__Raw records__

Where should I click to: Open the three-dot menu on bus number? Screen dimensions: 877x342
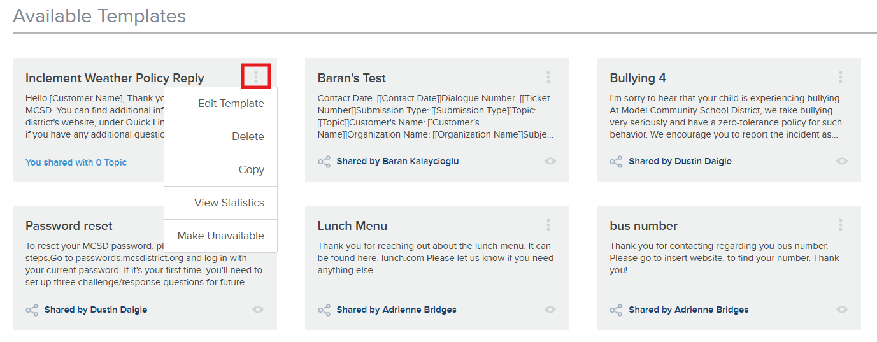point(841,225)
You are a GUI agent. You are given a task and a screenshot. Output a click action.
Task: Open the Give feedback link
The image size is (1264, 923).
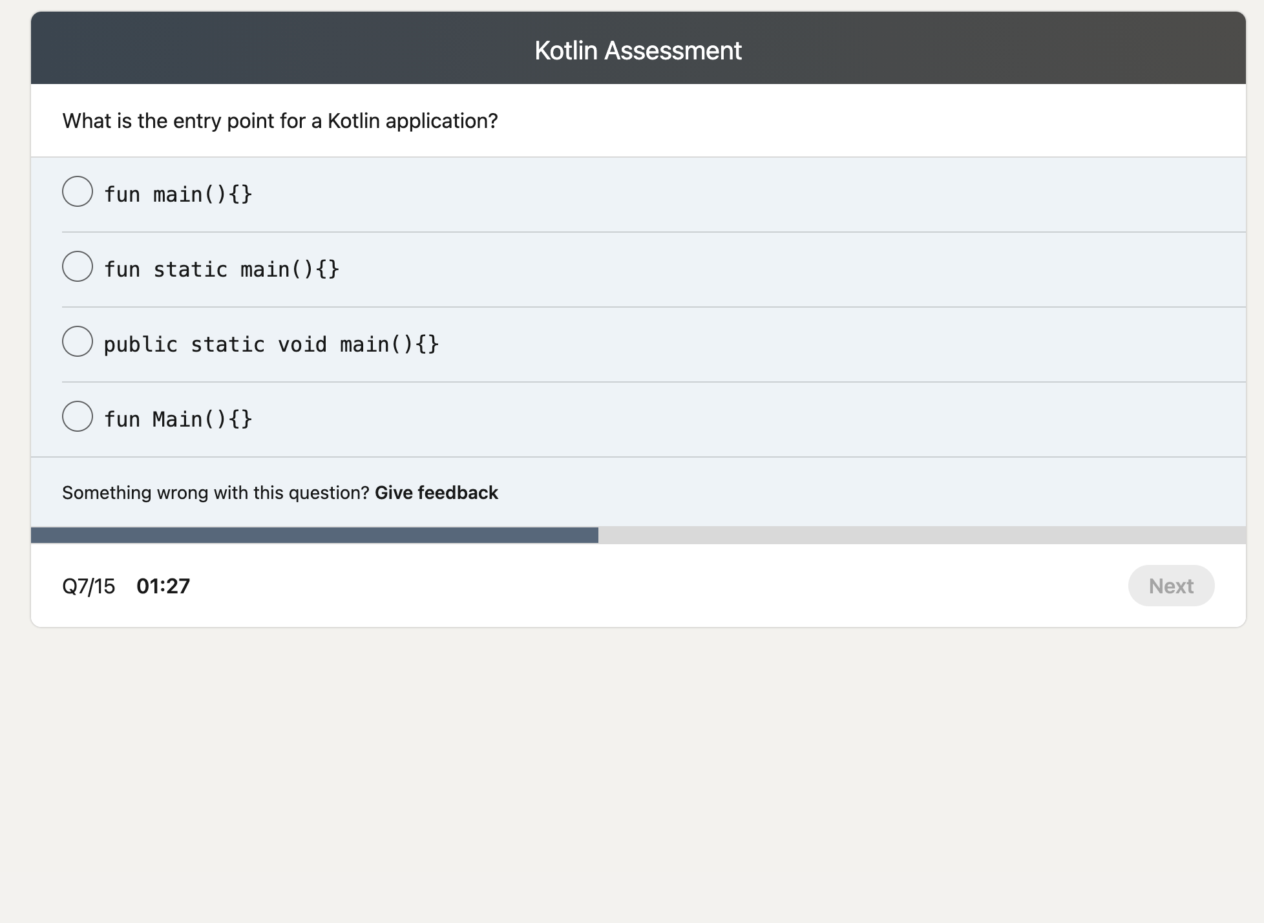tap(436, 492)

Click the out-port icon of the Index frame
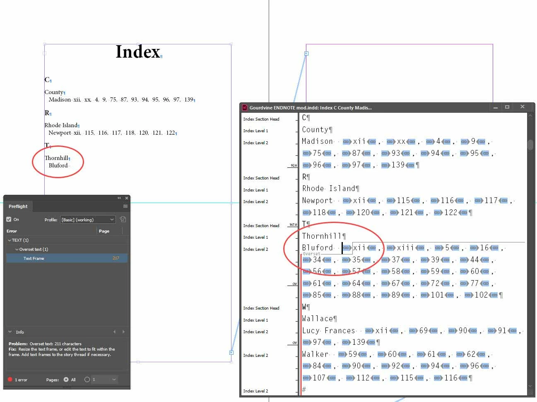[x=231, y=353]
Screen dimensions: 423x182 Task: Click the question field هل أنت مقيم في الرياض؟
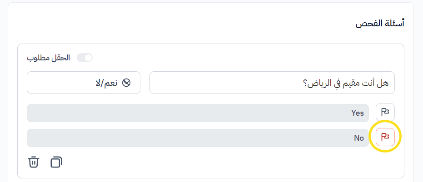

__The problem__
Rewrite all of the data above, changing "Screen dimensions" to "Screen size" and keeping everything else the same. Omit the pictures.

__Answer to the task__
Where should I click to: Open the three-dot menu on bus number? Screen size: 877x342
point(841,225)
You are a GUI agent. You are given a task and a screenshot. Output a click action.
Task: Open the Give feedback link
The image size is (1264, 923).
tap(436, 492)

Click the out-port icon of the Index frame
[x=231, y=353]
Screen size: 423x182 Task: Click the question field هل أنت مقيم في الرياض؟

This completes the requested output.